Shortly after I reviewed Saint Maud, I heard that its writer-director, Rose Glass, was working on a film with Kristen Stewart. Without knowing anything about the plot, I thought, “Where do I get in line for that one?” Now, a little over three years later, that film is here and it’s a lesbian crime thriller called Love Lies Bleeding, one that hits you in the face like the smell of an untended locker room, with its grime, sweat, and blood (menstrual and otherwise). The jolt this movie delivers reminds of just how defanged most crime thrillers in our multiplexes are, but there are more accomplishments in store.
The story is set in 1989 in the New Mexico desert, where Lou Langston (Stewart) manages a gym that’s grungy enough to make you want a tetanus shot before going in. It’s also where she sees Jackie (Katy O’Brian), an itinerant bodybuilder who’s passing through town on her way to a competition in Las Vegas. They fall into bed together, but when Lou’s scumbag brother-in-law (Dave Franco) beats her sister (Jena Malone) badly enough to put her in a coma, it’s Jackie who breaks into his house and kills the absolute crap out of him. She might act more circumspectly if she knew that the FBI is sniffing around Lou, though the feds are less interested in the steroids that Lou is using and dealing and more in her crime-boss father (Ed Harris), who’s illegally running guns south of the border. Good thing Lou knows how to dispose of a dead body, because it’s not the last time her skill will be called on.
If you saw Saint Maud, you know that Glass lives in the place where kitchen-sink realism meets nightmare hallucinations, and she captures the dry heat of New Mexico the way she got the cold damp of the English shore in her previous film. She inserts a number of shots of Jack’s muscles bulging like Bruce Banner turning into the Hulk, and I’m not enamored with the way that pays off — the climax makes sense on a metaphorical level, but it’s unavoidably silly in its appearance. Better stuff comes in the gory violence in both the film’s reality and unreality. The murders are splattery, and you won’t be able to unsee the sequence when Jack imagines vomiting up Lou whole at the bodybuilding contest. The shootout in Lou’s apartment is ingeniously staged, too, as Lou looks at her TV screen and spots the reflection of the crooked cop (David DeLao) whom her dad has sent to kill her.
O’Brian has acted on The Walking Dead and The Mandalorian, and where most films would cast some skinny actress and have her pack on 20 pounds of muscle for the part, this one casts someone who actually looks like a woman who could detach a man’s lower jaw from his face with her bare hands. The chemistry between the two leads is supposed to be instant and hot, and these actresses do have that. (I have one word to describe the sex scenes between them, and that word is “fisting.”) We’ve seen Stewart play these jittery, nervous, self-lacerating types before, but under Glass’ direction she somehow turns it up so that she infuses the entire film with her frazzled energy.
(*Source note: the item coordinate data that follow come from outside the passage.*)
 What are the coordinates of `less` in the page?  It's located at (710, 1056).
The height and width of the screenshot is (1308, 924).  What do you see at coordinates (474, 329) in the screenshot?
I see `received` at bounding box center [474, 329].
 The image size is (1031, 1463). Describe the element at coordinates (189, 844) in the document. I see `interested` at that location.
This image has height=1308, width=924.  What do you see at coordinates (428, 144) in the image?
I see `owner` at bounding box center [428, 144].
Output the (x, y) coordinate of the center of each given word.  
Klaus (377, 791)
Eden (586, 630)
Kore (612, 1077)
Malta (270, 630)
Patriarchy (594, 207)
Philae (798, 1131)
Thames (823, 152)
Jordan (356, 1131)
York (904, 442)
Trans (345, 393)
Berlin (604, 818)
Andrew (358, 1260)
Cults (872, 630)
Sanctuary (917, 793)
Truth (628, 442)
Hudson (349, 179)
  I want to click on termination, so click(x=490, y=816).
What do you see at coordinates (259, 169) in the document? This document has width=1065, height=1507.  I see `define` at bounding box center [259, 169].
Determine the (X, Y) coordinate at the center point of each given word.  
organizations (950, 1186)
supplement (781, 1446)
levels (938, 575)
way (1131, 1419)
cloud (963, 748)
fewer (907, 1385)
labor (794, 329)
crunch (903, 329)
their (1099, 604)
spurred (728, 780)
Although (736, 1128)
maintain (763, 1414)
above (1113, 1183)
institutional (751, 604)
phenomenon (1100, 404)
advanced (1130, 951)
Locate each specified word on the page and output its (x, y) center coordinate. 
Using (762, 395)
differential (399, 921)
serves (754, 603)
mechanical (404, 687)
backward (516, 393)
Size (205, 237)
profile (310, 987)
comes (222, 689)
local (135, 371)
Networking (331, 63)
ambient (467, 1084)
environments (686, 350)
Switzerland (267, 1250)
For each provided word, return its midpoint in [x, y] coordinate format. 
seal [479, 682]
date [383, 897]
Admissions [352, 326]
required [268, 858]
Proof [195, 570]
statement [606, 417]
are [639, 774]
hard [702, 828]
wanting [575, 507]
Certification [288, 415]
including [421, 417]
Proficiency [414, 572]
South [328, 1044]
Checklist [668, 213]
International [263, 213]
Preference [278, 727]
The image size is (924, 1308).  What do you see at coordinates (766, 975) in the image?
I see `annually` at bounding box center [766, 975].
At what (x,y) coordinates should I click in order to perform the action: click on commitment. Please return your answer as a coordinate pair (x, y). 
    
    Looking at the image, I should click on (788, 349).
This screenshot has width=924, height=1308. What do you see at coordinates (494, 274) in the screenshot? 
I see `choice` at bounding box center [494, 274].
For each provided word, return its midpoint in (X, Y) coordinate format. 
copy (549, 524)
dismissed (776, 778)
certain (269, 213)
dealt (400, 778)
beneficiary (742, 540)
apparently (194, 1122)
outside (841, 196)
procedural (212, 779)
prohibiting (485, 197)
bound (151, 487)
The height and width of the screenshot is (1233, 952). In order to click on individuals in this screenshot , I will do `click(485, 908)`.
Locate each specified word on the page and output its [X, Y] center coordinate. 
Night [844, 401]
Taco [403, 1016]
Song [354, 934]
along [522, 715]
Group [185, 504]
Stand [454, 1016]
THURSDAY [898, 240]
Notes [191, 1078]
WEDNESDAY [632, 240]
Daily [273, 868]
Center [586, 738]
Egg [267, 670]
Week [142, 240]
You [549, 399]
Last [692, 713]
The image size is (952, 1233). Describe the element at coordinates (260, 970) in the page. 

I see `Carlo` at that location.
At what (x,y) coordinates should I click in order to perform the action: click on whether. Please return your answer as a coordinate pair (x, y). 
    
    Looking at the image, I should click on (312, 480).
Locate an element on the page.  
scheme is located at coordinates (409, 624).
Like a 15-pound free weight to the back of the head, the irony strikes me that even though the setup is similar to Ethan Coen’s Drive-Away Dolls, this movie is far more like a Coen brothers movie than that one. Every time anybody makes a plan, somebody comes along and fouls it up, like when Jackie’s insistence on attending the competition in Vegas results in additional bloodshed despite Lou warning her about how leaving town will make her look. Lou’s method of body disposal is meant to call attention to itself, but while it does draw law enforcement to the scene like she wants, it also signals to her dad that she’s involved. Separately, both women are forced into sex and murder that they’d rather not take part in. Against this backdrop (and the time period and Lou’s dad trying to drive a wedge between them), the romance seems more urgent. This is one romantic film that successfully shakes you by the lapels.
Some have compared this movie with Thelma & Louise, but I think the better comparison might be Pulp Fiction, whose down-at-the-heel aesthetic clashed with the other movies of 1994 the way Love Lies Bleeding jars with the other multiplex fare today and makes it look timid by comparison. If Rose Glass’ film has neither the same easy mythological resonance of Ridley Scott’s epic nor the lowbrow hilarity of Quentin Tarantino’s masterpiece, it does have a phantasmagoric dimension that distinguishes it from even that august company. It’s thoroughly disreputable. I want more.